### Dataset
# # # # # # #

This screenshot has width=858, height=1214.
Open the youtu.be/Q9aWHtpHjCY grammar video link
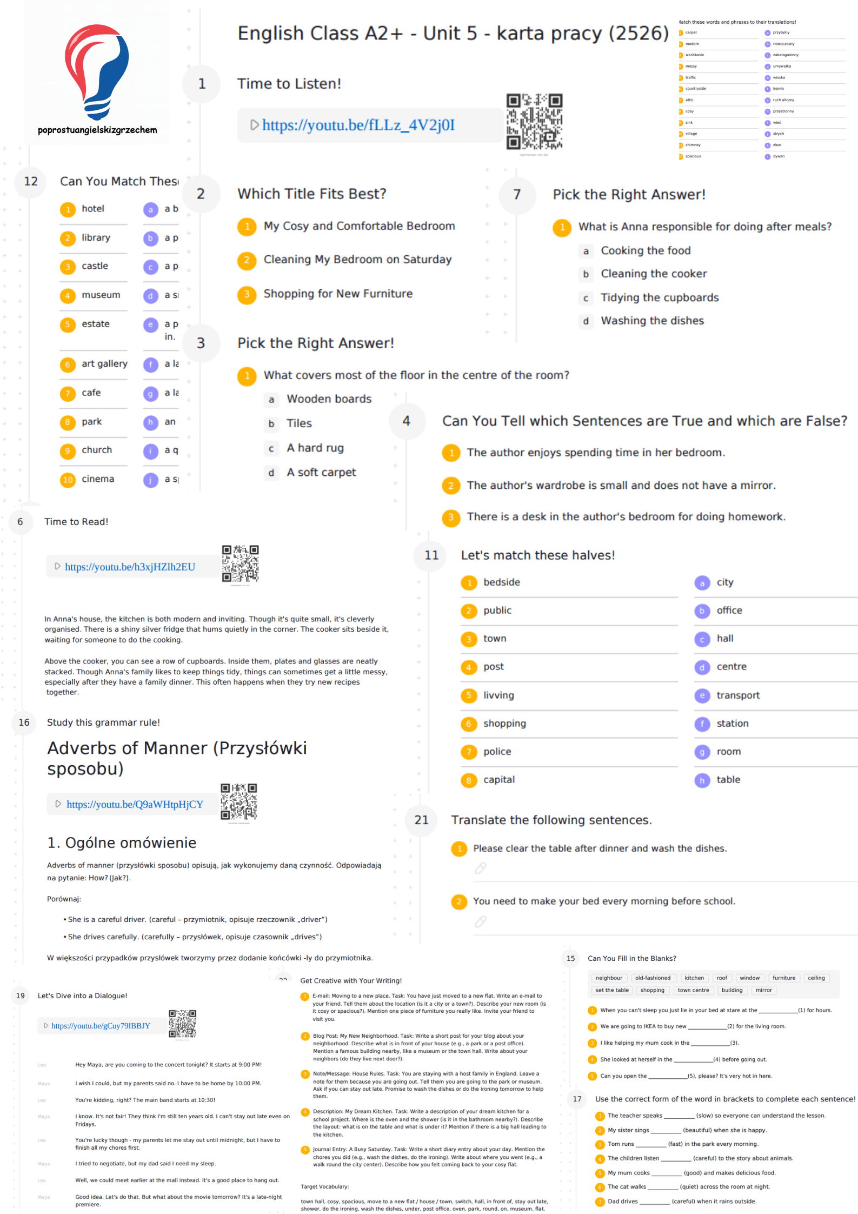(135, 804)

# # # # # # #

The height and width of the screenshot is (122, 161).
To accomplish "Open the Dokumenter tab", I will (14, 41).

# # # # # # #

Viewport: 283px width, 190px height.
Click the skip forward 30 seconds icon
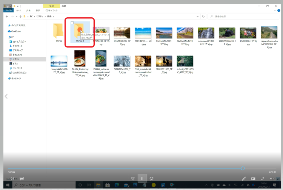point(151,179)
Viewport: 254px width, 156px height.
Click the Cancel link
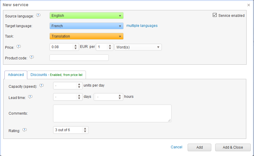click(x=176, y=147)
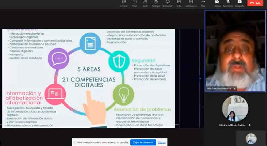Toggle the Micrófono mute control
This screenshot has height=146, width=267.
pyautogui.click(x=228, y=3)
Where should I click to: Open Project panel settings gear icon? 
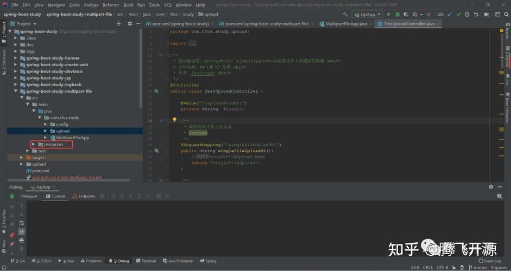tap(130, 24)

# # # # # # #

Would you copy all lines in the records where the string "Viewport" appears?

### Finished task
Viewport: 283px width, 190px height.
Viewport: 254px width, 156px height.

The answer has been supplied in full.